We arrived in Waco at our rental house at 1:15 pm on Thursday. We were on the road about 25 or so hours. My husband greeted us and I wanted to cry, but I couldn’t. I couldn’t go to sleep for several hours and even then, it took 20 mg of valium combined with Darvocet and ice to get my muscles spasms to release so that I could fall asleep. I slept restlessly and woke up after hours and turned on the tv to see where the storm was headed. The TV channel had a live camera focused on a blazing bus full of elderly citizens trapped within as well as senior citizens lying on the side of the road. I ran to the bathroom and threw up and went back to bed holding my husband. About an hour later, one of the cats got loose and ran into the woods. I spent most of that day wandering about the woods looking for the cat. I just could not let it go and I could not rest. Eventually the cat came back on his own; we were all together.
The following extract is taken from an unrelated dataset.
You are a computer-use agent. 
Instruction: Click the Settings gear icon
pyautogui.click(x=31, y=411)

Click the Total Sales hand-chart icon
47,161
There were about 18 of us at this one house and about 12 more lived close by and came to support us. Although we were all safe (and actually many were having a pretty great family reunion), there was an edge to our usually happy family. Wives were snippy with their husbands. Husbands were prowling about the property as if we were in a war zone, fixing, unloading, gathering things. The cars were all gassed up, water bottles were filled, and the oil was changed. We barely ate anything and we prepared to get hit by the fury of the storm. But the storm didn’t come to us. It went in north of Galveston. Our town caught a bit of wind but we evacuated for nothing.

We returned home on Monday, without incident. My entire family was safe and our property was barely damaged. Our fence was down and I think maybe our roof has some minor damage but I won’t know until the next big rain storm because we don’t know how to check it out and the contractors are all out helping people who suffered more serious damage. I was thankful that there was minimal damage. I did talk with Dr. Bill Steele and participated in a huge group debriefing. I listened to his advice, especially the part about “forgiving yourself” for not being perfect. I am thankful that it is all over.
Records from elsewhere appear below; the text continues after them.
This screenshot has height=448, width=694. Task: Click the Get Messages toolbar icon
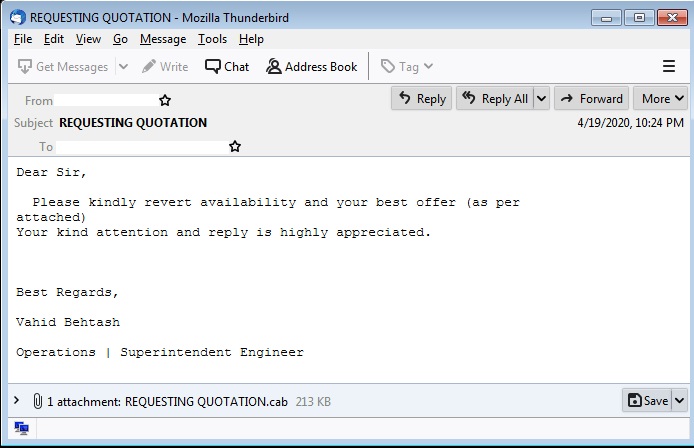(x=25, y=67)
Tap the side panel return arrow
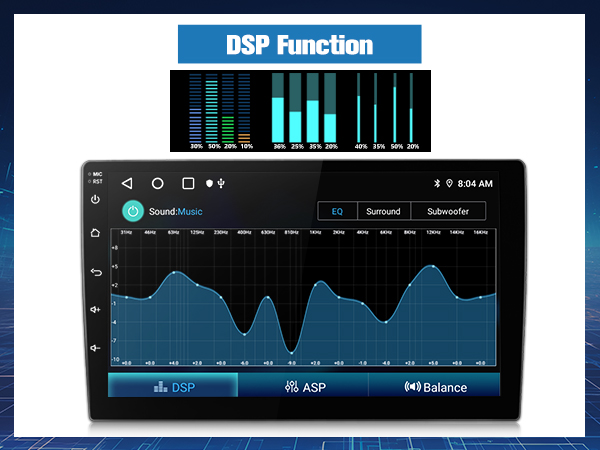The height and width of the screenshot is (450, 600). tap(95, 271)
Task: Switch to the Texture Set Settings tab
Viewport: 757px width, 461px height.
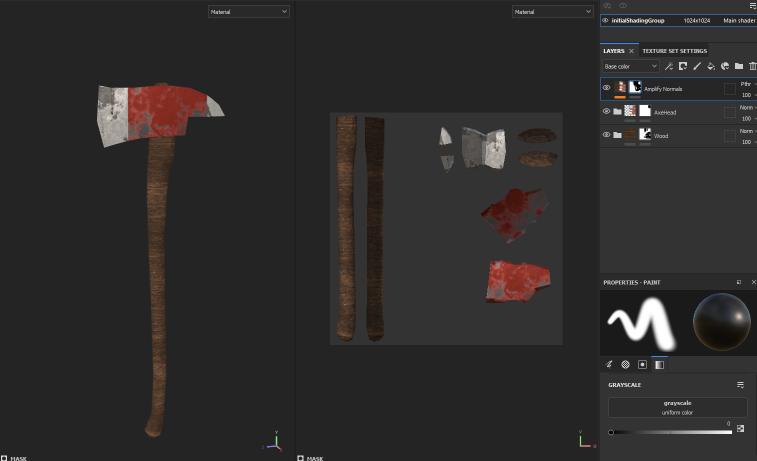Action: (x=674, y=51)
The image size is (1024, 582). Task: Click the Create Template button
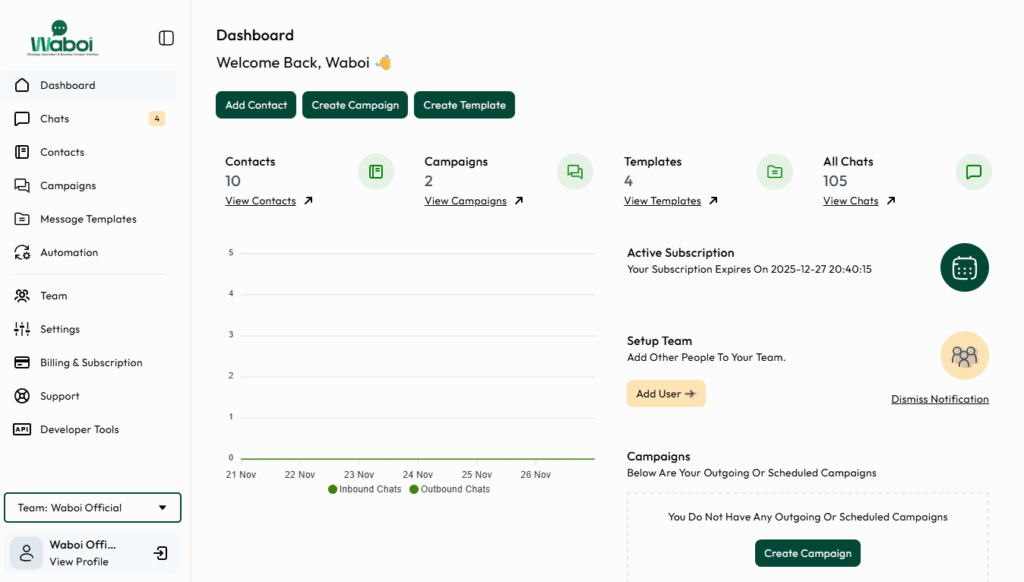(x=464, y=104)
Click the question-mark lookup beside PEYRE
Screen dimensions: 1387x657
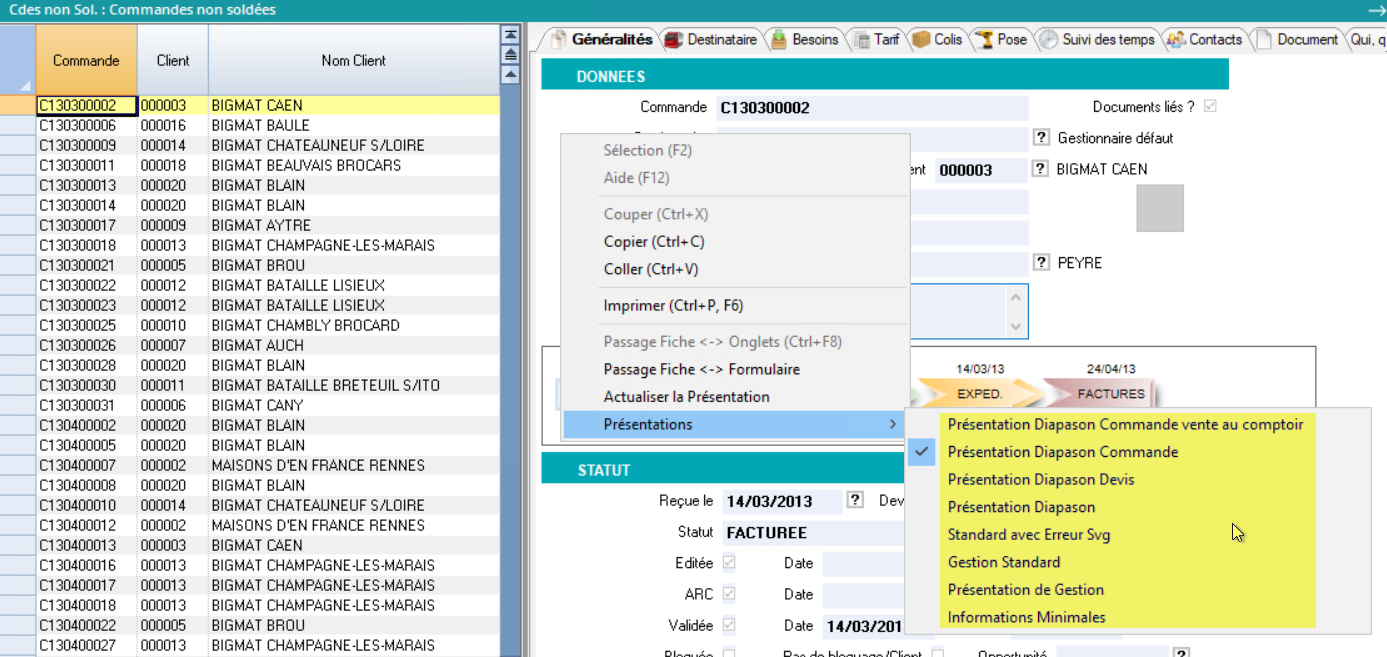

But it is not over. We’ve been home 12 days now and I’m still not sleeping well. My husband has put our yard in meticulous order and has made temporary repairs to the fence but he is not sleeping well either and both of us are barely eating. My kids stay up late and they’re not doing so well with their schoolwork. Their teachers are edgy; some are over-demanding while others are laid back and understanding. We have not unpacked our bags or put the pictures back up on the walls. Our fridge is still filled with bottled water and the camper is still ready to roll. We are waiting. There is no activity in the Gulf right now as the T storm went into Florida but we are still waiting. We have a box on the kitchen table for important papers and we’re throwing stuff in the box that we might need in the event of an emergency.
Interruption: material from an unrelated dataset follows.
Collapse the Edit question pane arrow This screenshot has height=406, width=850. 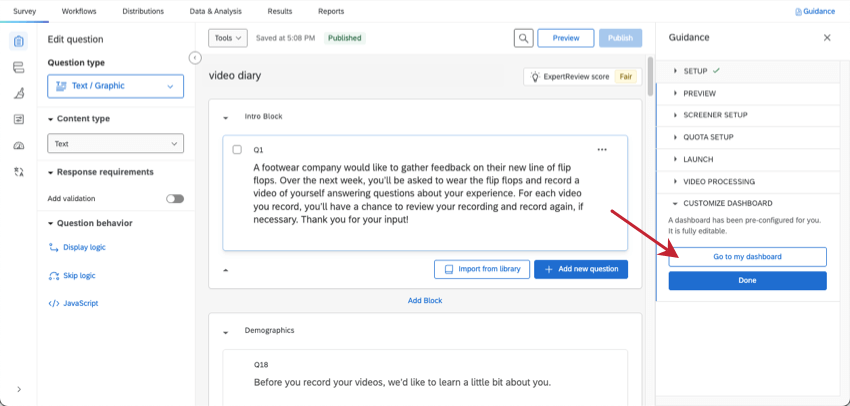pyautogui.click(x=195, y=58)
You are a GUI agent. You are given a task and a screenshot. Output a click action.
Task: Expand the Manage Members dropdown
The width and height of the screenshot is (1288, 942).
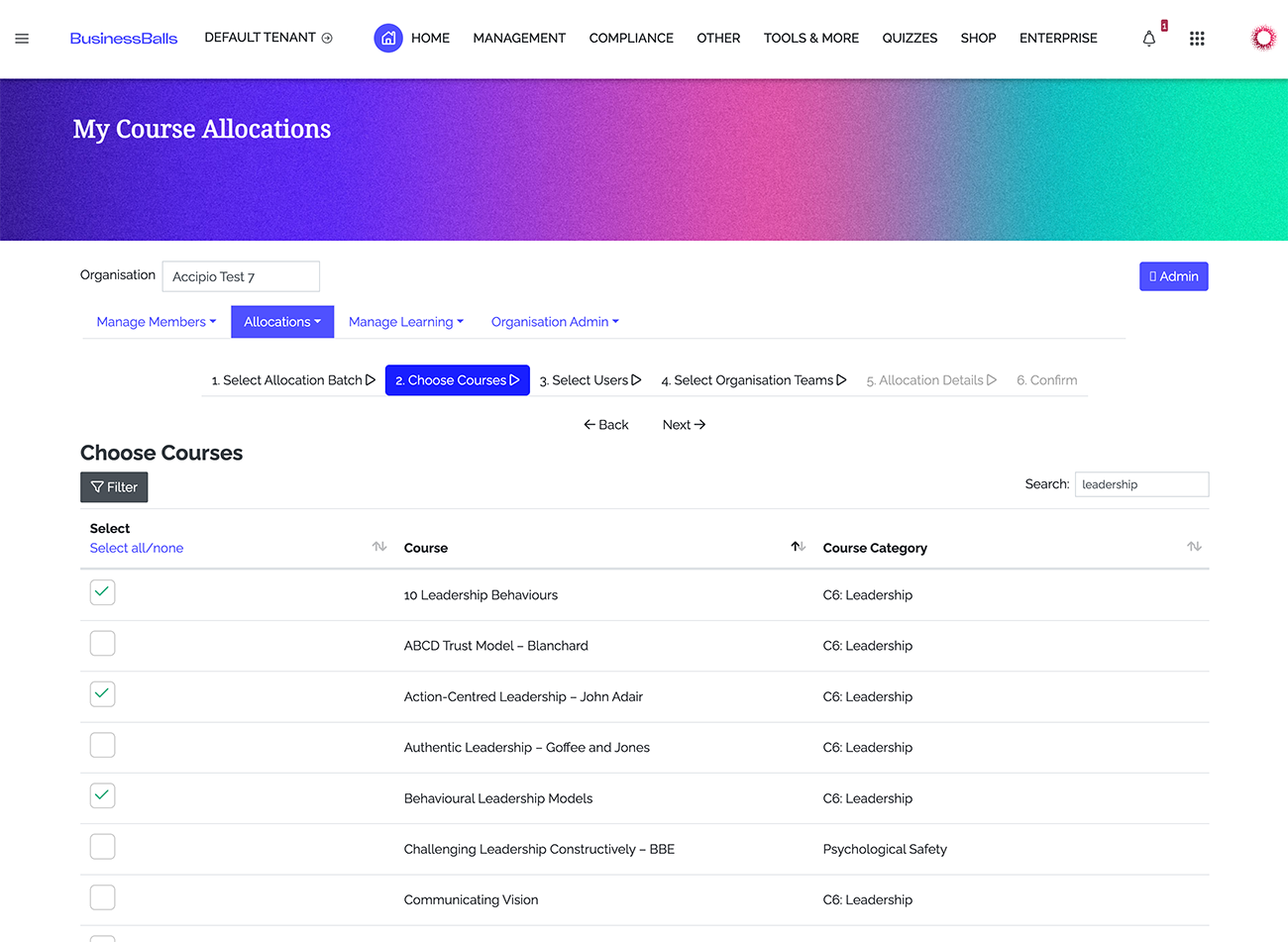[156, 322]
In the evenings, my husband and I are trying to casually talk about our future. We want to move. We don’t feel safe here any more. We don’t want to ever go through this again. Intellectually, I know there are dangers everywhere: hurricanes, tornadoes, earthquakes, crime, floods and I also know we’ve never been hurt here in this house. But we don’t feel safe and we want to leave.

The local papers are full of hurricane stories. I can’t read them. I can’t listen to other people’s stories right now, either. I’m supposed to be a counselor, a helper, and I can’t help right now. I tried to pretend all this past week that we are back to business as usual but we’re not. I know that I did not have the worst experience; many people died. Many lost pets. Many slept on the side of the road. Many lost everything. I cannot tell my story either because it is so insignificant when compared to those who first went through Katrina and then suffered through Rita. So I’m typing it out and I hope this will make it fade enough for me to get back to normal. If there even is such a thing.